* **Raw records**

»»

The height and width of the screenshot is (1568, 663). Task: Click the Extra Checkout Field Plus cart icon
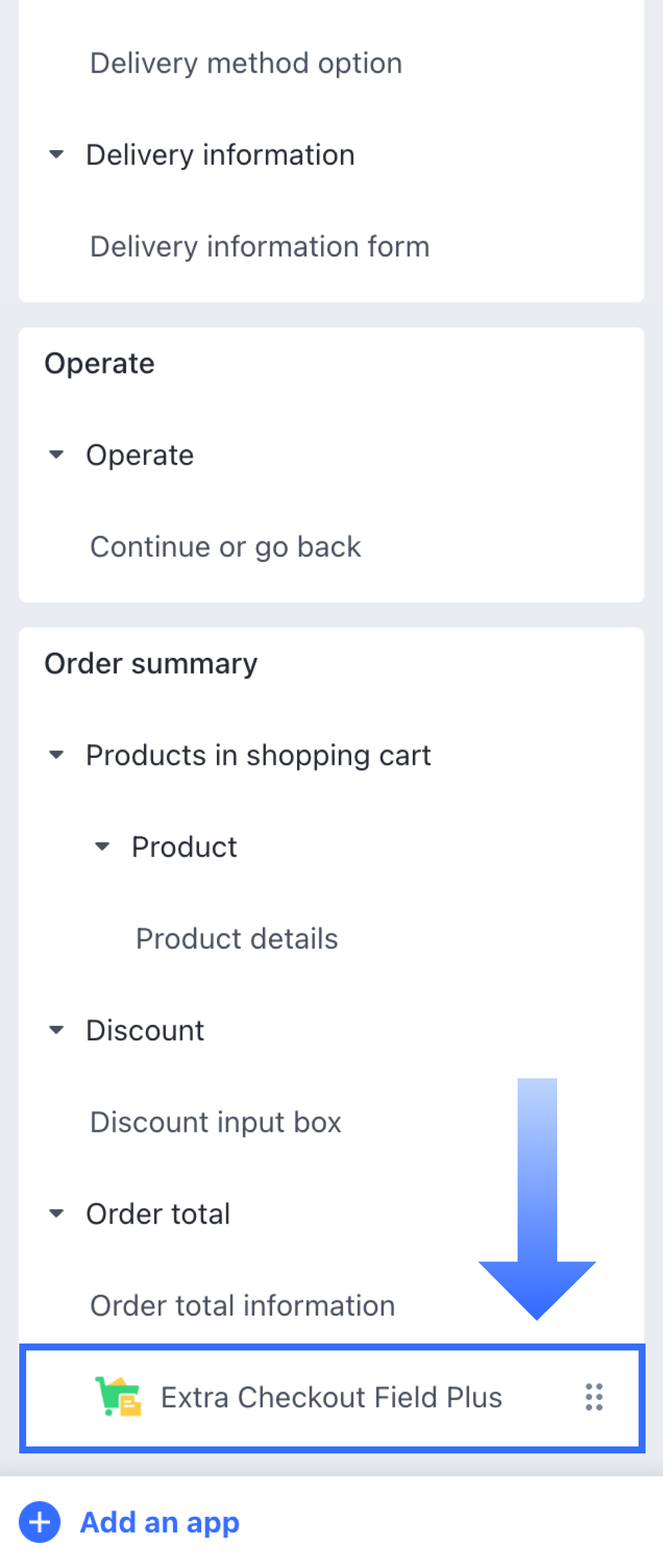(118, 1396)
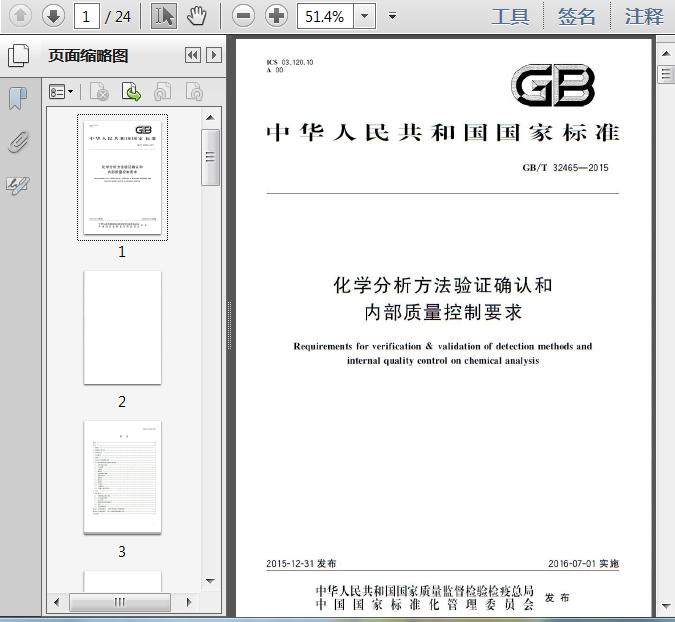Select page 3 thumbnail
The image size is (675, 622).
(x=122, y=477)
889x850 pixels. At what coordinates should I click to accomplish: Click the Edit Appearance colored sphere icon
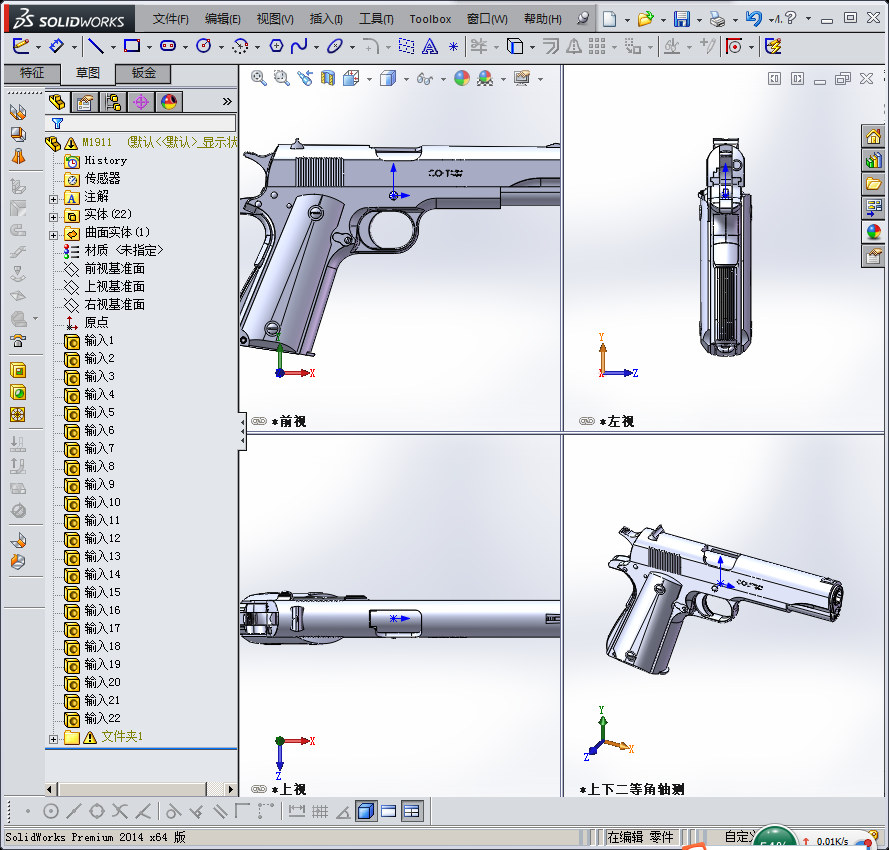click(x=462, y=78)
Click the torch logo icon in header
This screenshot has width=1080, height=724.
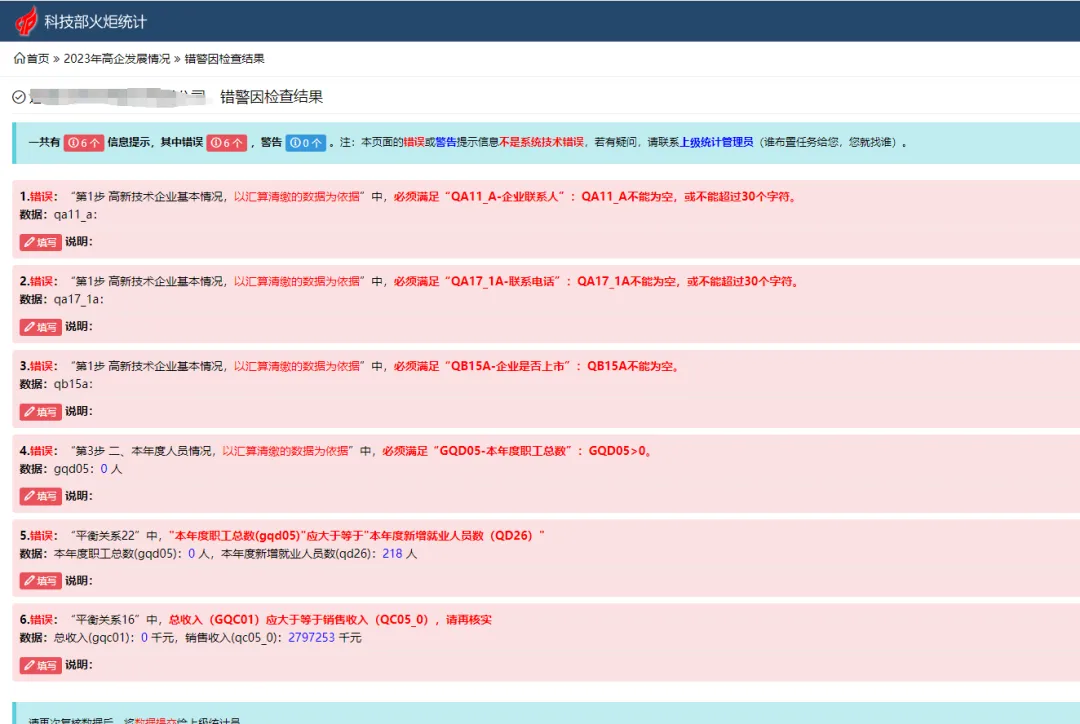click(26, 20)
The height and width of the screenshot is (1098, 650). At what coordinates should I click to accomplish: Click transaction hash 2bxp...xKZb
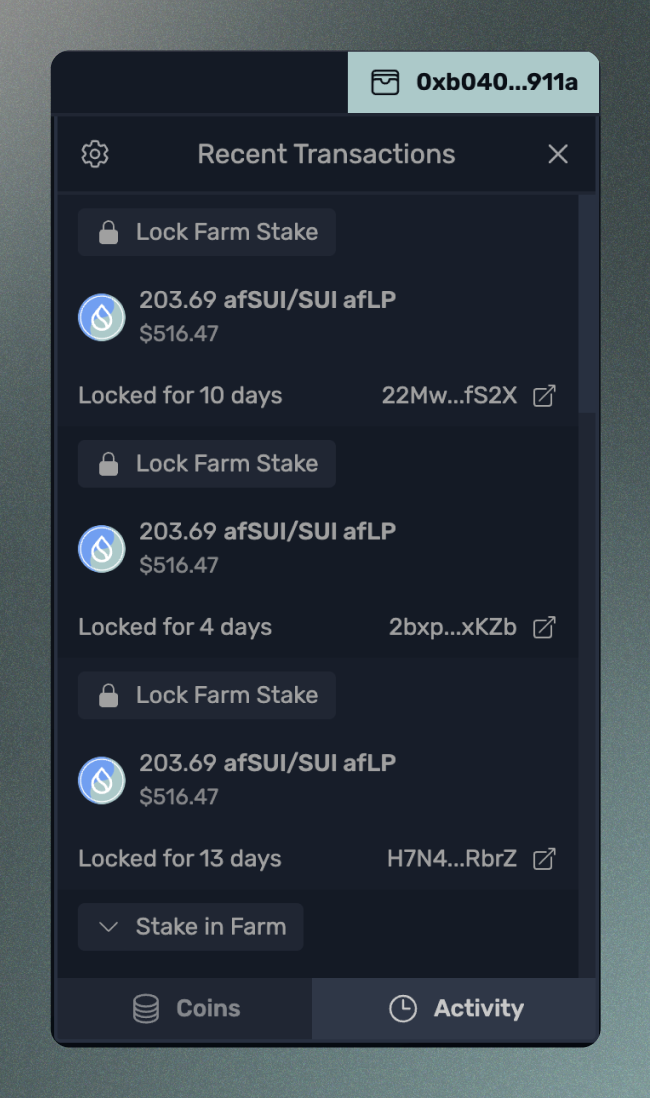452,627
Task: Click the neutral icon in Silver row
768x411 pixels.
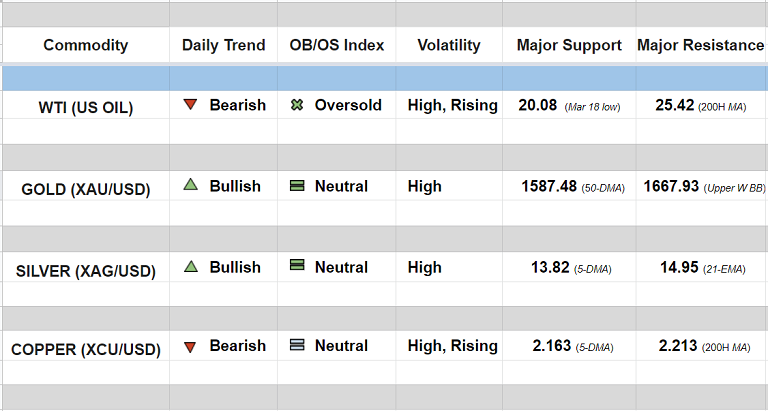Action: (296, 266)

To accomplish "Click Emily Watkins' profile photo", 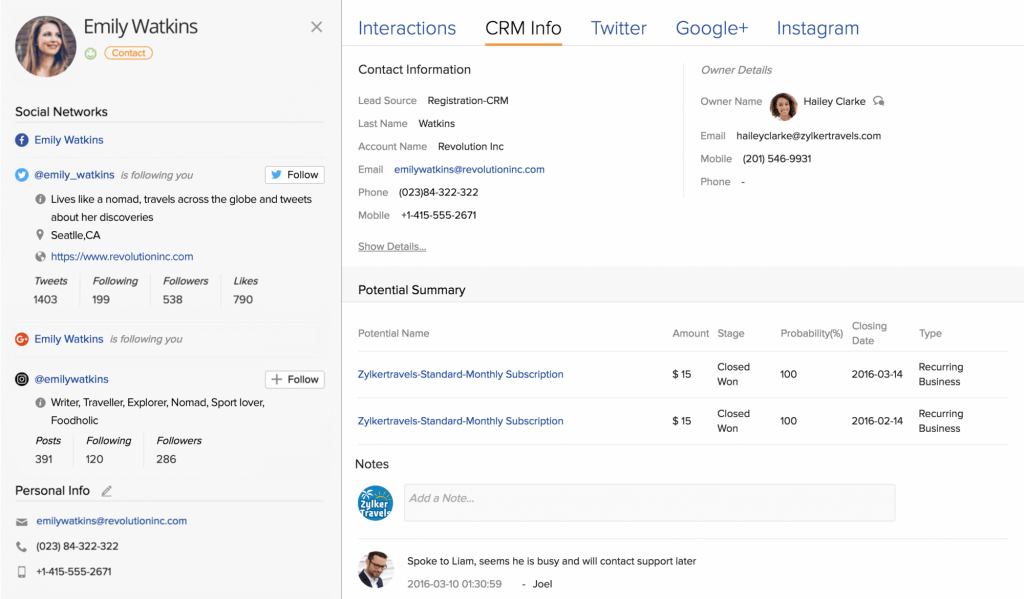I will 46,46.
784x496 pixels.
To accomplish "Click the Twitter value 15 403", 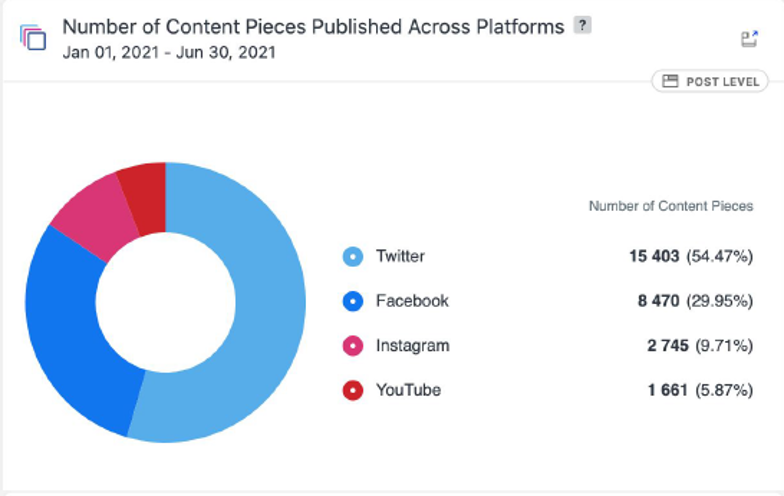I will pos(654,256).
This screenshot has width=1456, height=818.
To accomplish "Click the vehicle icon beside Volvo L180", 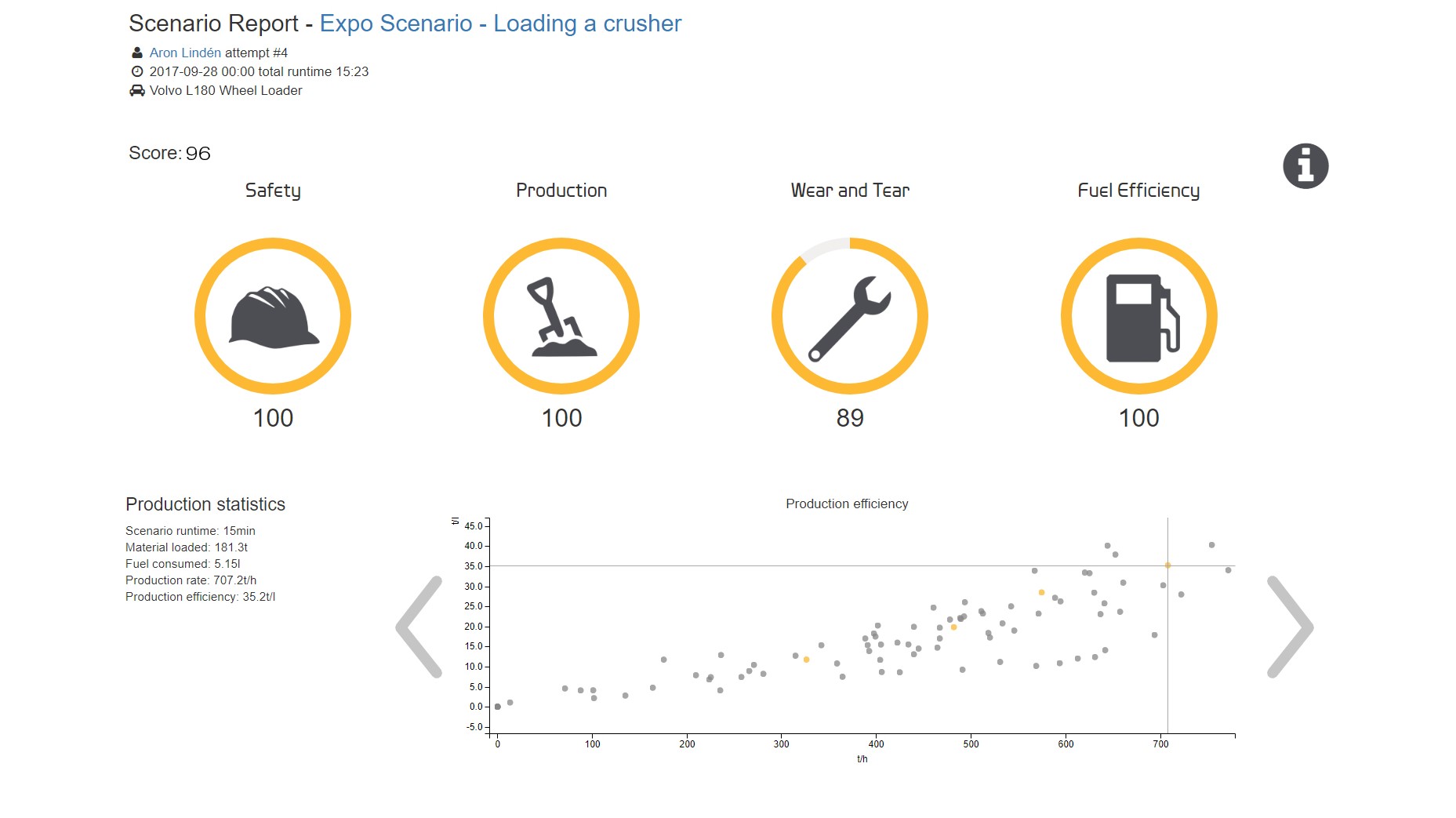I will click(x=137, y=90).
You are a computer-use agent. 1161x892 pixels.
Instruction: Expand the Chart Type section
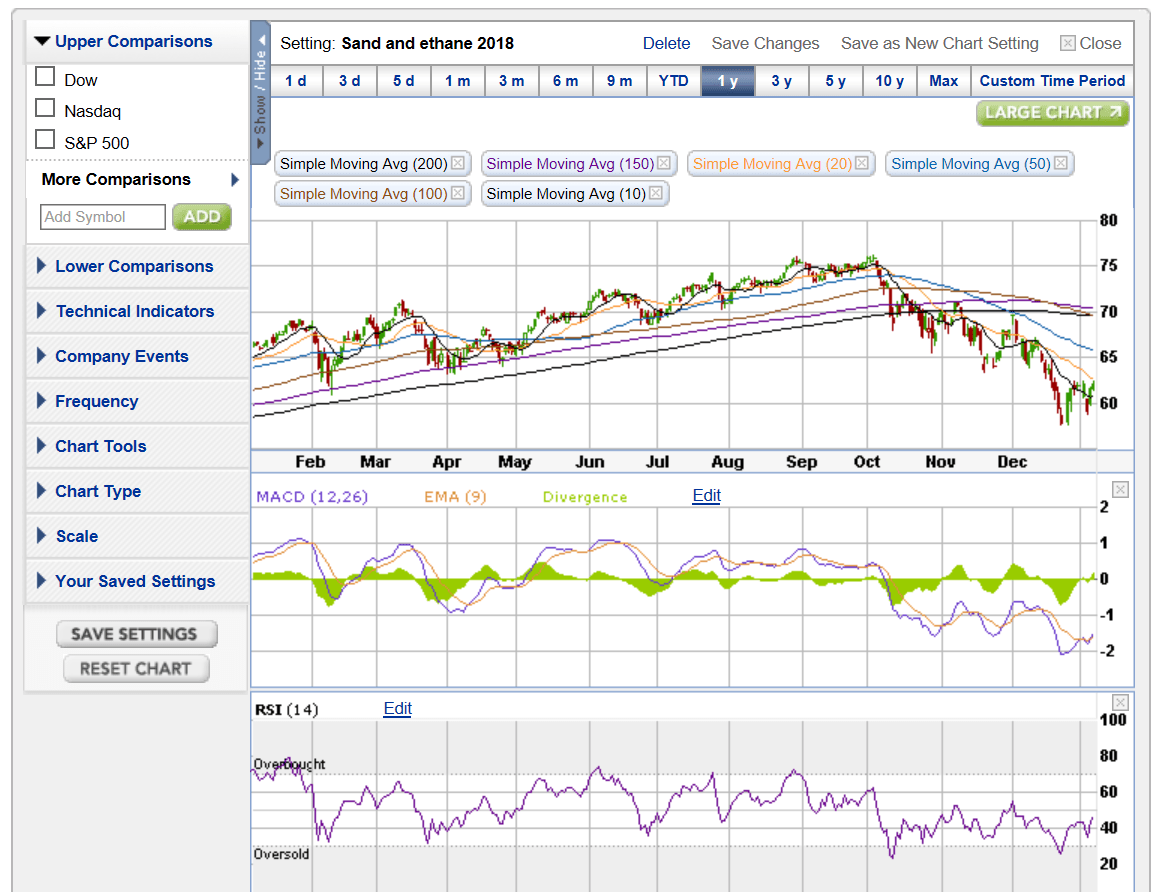[98, 491]
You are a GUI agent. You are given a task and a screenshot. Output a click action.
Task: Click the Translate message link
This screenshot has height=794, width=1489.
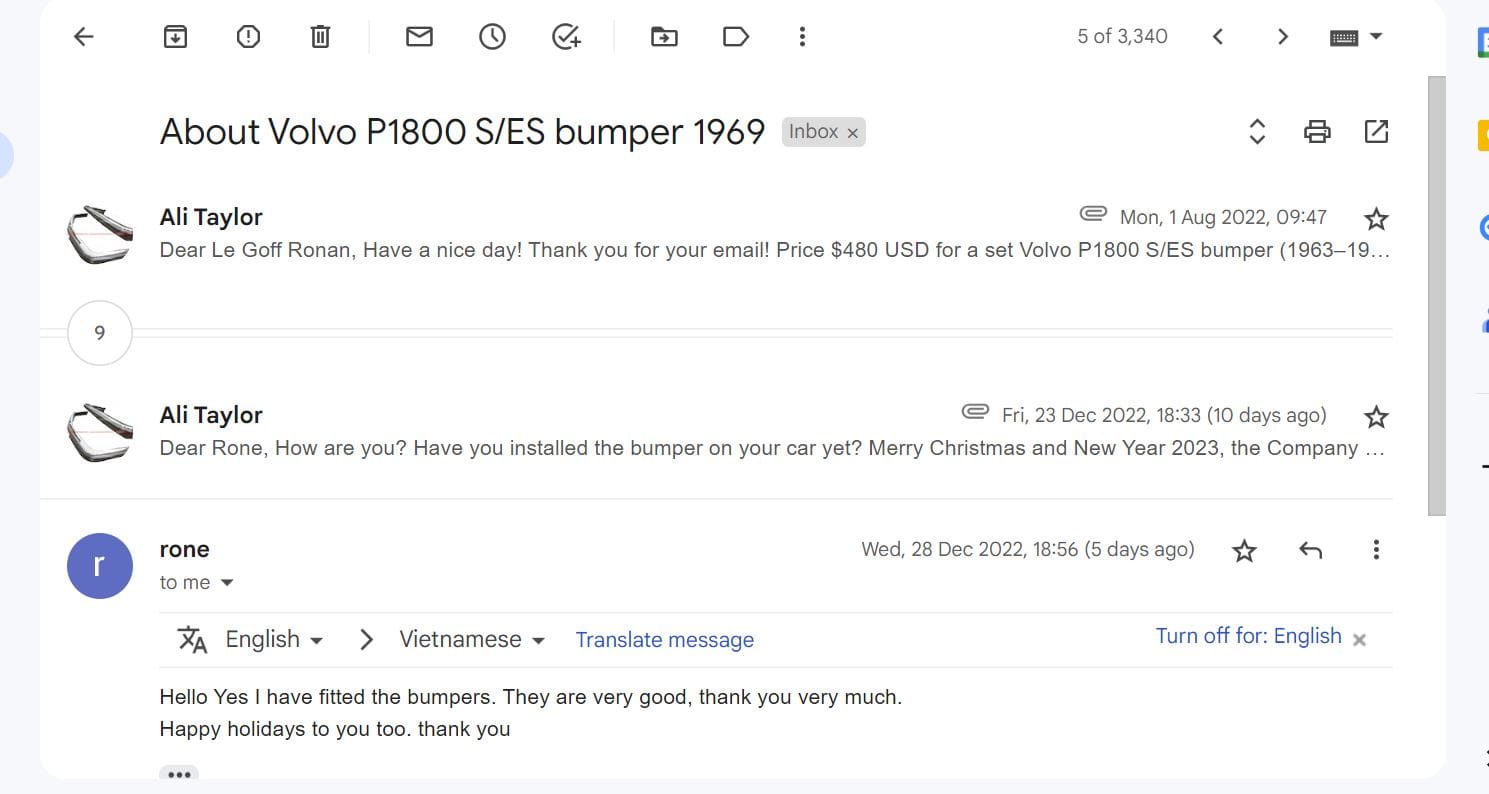click(x=664, y=640)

««

* **Task objective**
Can you print the records word for word, starting at the line that contains "You are a computer-use" and continuing to the end of the records? Leave the pictures out of your answer.

* **Answer to this task**
You are a computer-use agent. 1161x892 pixels.
Instruction: Expand the Chart Type section
[98, 491]
You are a GUI agent. You are given a task and a screenshot. Output a click action.
Task: Click the Translate message link
This screenshot has height=794, width=1489.
click(x=664, y=640)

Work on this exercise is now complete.